Twelve haemodialysis patients of our Dialysis Unit had a relapse of SHPTH after PTx, defined as serum levels of immunoreactive intact parathyroid hormone (iPTH)>300 pg/ml. They were stratified into a treatment group (the six patients having the highest serum levels of iPTH) and a control group (the remaining six patients): the former were treated for 6 months with a dose of cinacalcet ranging from 30 mg every other day to 60 mg a day; the latter continued to be administered the conventional treatment. Serum levels of albumin, iPTH, calcium (Ca), phosphate (P) and alkaline phosphatase were determined monthly. The treatment group included four cases of nodular hyperplasia and two cases of carcinoma of parathyroid glands, whereas the control group included four cases of nodular hyperplasia and two cases of diffuse hyperplasia.
At the start of the study, the six patients treated with cinacalcet showed a more severe picture of biochemical abnormalities when compared with the control patients. After 6 months of treatment, a statistically significant reduction in the serum levels of iPTH, Ca, P and CaxP product was obtained only in the patients treated with cinacalcet. Symptomatic episodes of hypocalcaemia (serum Ca<7.0 mg/dl) were observed in three patients of this group. The six patients undergoing the conventional treatment showed at 6 months a not significant decrease in the mean serum levels of iPTH and a not significant increase in the mean serum levels of Ca, P and CaxP product, when compared with the baseline values.

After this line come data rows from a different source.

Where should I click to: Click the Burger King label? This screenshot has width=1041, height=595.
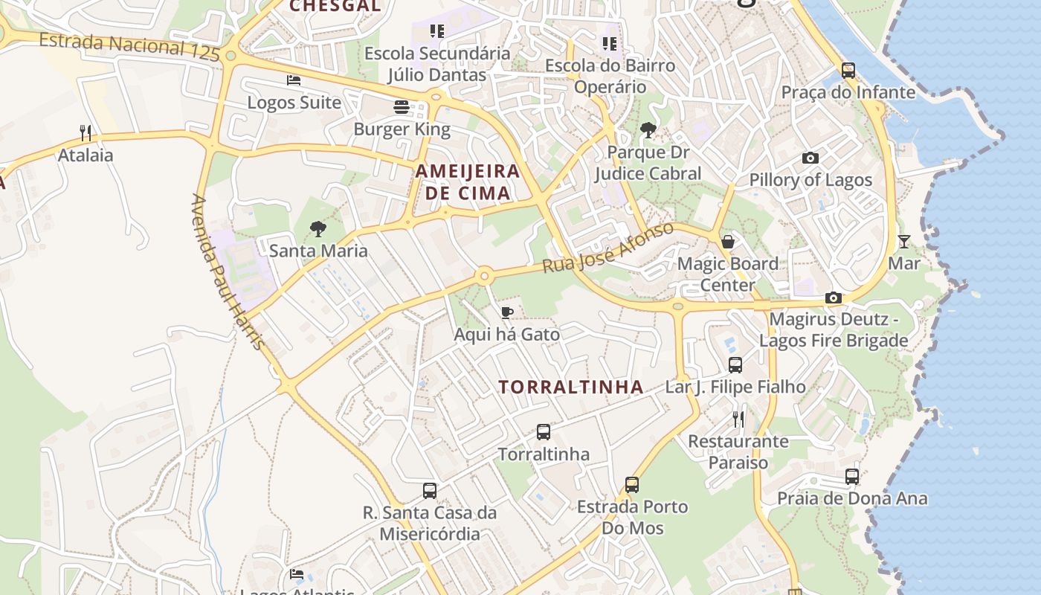tap(402, 129)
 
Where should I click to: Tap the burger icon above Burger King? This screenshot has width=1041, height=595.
tap(402, 107)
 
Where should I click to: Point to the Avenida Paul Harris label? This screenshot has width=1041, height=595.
tap(228, 272)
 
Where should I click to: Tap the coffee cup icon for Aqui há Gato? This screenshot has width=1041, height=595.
tap(507, 312)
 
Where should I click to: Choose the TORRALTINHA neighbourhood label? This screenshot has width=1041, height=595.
tap(571, 387)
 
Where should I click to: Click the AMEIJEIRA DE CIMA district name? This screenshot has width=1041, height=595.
tap(467, 182)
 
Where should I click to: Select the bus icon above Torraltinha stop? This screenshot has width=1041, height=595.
tap(544, 432)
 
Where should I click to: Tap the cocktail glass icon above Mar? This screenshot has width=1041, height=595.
tap(903, 241)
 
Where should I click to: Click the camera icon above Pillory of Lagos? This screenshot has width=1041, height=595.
tap(810, 158)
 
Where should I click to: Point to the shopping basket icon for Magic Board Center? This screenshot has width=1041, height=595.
tap(728, 242)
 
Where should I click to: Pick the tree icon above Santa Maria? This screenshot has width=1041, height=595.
tap(318, 228)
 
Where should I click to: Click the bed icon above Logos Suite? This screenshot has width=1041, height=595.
tap(294, 80)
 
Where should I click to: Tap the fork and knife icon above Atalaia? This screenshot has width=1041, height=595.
tap(86, 133)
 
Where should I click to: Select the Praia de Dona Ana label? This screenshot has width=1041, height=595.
tap(852, 498)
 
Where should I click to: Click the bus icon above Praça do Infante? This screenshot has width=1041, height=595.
tap(848, 71)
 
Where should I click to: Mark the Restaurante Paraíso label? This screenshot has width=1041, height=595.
tap(738, 451)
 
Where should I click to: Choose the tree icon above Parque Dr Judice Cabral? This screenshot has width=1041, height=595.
tap(648, 130)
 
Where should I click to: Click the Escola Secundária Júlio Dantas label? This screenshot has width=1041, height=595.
tap(437, 64)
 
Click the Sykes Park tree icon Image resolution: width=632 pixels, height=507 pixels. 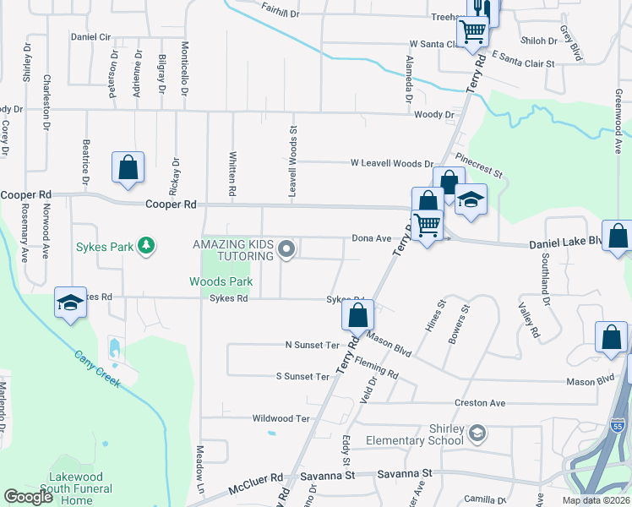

Our single-centre prospective study, even though small and of short duration, shows that cinacalcet is effective also in controlling relapses of SHPTH after PTx, thus representing a solid, and sometimes unique, therapeutic opportunity for this high-risk category of patients.
血液透析患者甲状旁腺切除术后继发性甲状旁腺功能亢进(SHPTH)复发相对常见。拟钙剂(西那卡塞盐酸盐)为其治疗提供了新的治疗机会。然而,文献中尚无关于西那卡塞治疗PTx后SHPTH复发的数据。本单中心前瞻性研究的目的是评估西那卡塞在这类高危患者中的治疗效果。
我们透析科的12例血液透析患者PTx后出现SHPTH复发,定义为血清免疫反应性完整甲状旁腺激素(iPTH)水平>300 pg/ml。他们被分为治疗组(6例iPTH血清水平最高的患者)和对照组(其余6例患者):前者接受为期6个月的西那卡塞治疗,剂量从隔日30 mg至每日60 mg;后者继续接受常规治疗。每月测定血清白蛋白、iPTH、钙(Ca)、磷(P)和碱性磷酸酶水平。治疗组包括4例结节性增生和2例甲状旁腺癌,而对照组包括4例结节性增生和2例弥漫性增生。
研究开始时,与对照组患者相比,接受西那卡塞治疗的6例患者生化异常情况更为严重。治疗6个月后,仅接受西那卡塞治疗的患者血清iPTH、Ca、P和Ca×P乘积水平有统计学意义的降低。该组3例患者出现了有症状的低钙血症发作(血清Ca < 7.0 mg/dl)。与基线值相比,接受常规治疗的6例患者在6个月时iPTH平均血清水平无显著下降,Ca、P和Ca×P乘积平均血清水平无显著升高。
我们的单中心前瞻性研究尽管规模小且持续时间短,但表明西那卡塞在控制PTx后SHPTH复发方面也是有效的,因此对于这类高危患者来说是一种可靠的、有时甚至是唯一的治疗机会。